Advisers told to make disclosure easy
Advisers have been told they should make public information more easily accessible for their clients.
Thursday, February 9th 2023, 10:17AM 1 Comment
by Eric Frykberg
Financial Advice professional development manager Leigh Hodgetts says public information had to be easily available in just one hit.
“People should not have to go through three different clicks to find information, because that is not very helpful,” she said.
Nor should customers have to scroll right to the bottom of a page to find out what they need to know.
“If consumers don't know much about (financial advice) they need to be able to find stuff quite readily.”
Hodgetts said this position had been supported by the Financial Markets Authority. “They are looking for clear wording, consumer friendly material, just the one click.”
Ethical Investing NZ director Peter Lee said one way to do this when there was a range of information was to have a basic document that could be easily expanded out so more details can be accessed.

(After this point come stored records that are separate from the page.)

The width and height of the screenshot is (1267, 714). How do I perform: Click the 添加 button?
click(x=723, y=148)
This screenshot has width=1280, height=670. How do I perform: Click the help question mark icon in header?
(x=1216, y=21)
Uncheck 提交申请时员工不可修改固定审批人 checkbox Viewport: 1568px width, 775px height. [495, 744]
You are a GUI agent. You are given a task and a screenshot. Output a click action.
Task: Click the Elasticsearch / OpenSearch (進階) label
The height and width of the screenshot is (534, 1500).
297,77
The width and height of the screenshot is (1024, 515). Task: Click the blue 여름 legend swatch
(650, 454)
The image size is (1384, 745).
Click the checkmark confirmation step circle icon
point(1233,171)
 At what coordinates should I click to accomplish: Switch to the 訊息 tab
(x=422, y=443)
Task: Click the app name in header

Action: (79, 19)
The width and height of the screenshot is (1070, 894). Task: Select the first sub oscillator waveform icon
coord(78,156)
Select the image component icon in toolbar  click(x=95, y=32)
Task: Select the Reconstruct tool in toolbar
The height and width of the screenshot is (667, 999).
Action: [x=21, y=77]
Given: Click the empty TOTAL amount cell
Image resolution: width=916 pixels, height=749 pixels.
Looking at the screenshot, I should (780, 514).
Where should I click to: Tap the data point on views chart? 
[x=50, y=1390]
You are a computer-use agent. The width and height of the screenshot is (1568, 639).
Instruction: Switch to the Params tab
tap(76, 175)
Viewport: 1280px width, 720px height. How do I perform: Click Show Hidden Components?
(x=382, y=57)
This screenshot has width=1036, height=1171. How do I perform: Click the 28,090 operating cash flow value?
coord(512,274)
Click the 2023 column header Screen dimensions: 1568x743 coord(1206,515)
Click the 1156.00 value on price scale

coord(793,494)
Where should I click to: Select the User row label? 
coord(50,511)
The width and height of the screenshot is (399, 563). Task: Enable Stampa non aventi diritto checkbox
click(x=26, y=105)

Tony Lane, the chief risk officer from Squirrel, said his group had done a re-design of its website because it had not been as easy as it should have been for the customer.
“I do like (the new website) - in customer language, people know where to go.”
When it came to disclosing information to a potential client this could be made in many formats, such as by email or in a personal meeting with a would-be client.
Lane said when it was done in a personal meeting it was important to take notes to have a clear record of what took place.
Information from that and subsequent encounters were kept on a portal, so everything was on record and was easy to find.
Lee added a complication, saying for his firm, disclosure was as much an art as a science.
“You wind up dealing with clients’ hopes, dreams and so on, so the conversations can be all over the place,” he said.
“Initially it is almost always a phone call….and this is purely to see what customers are looking for, and then we try to schedule a personal or a Zoom meeting, and that is where we start to get into things in a little bit more depth.”
Lee said meetings were usually not recorded, but there would usually be two or more advisers at each meeting because advisers could sometimes have a different interpretation of language. After further discussion, a summary would be sent out to the client with a clear understanding of the situation and what the likely costs would be.
“That way, a client will know exactly what we have got.”
Hodgetts said in her experience advisers very often handled their disclosure obligations well.
She the key requirements for advisers included:
- Having a user-friendly website
- Making sure clients have received the disclosure they are entitled to
- Making sure that disclosure is recorded
- Making the most of technological aids.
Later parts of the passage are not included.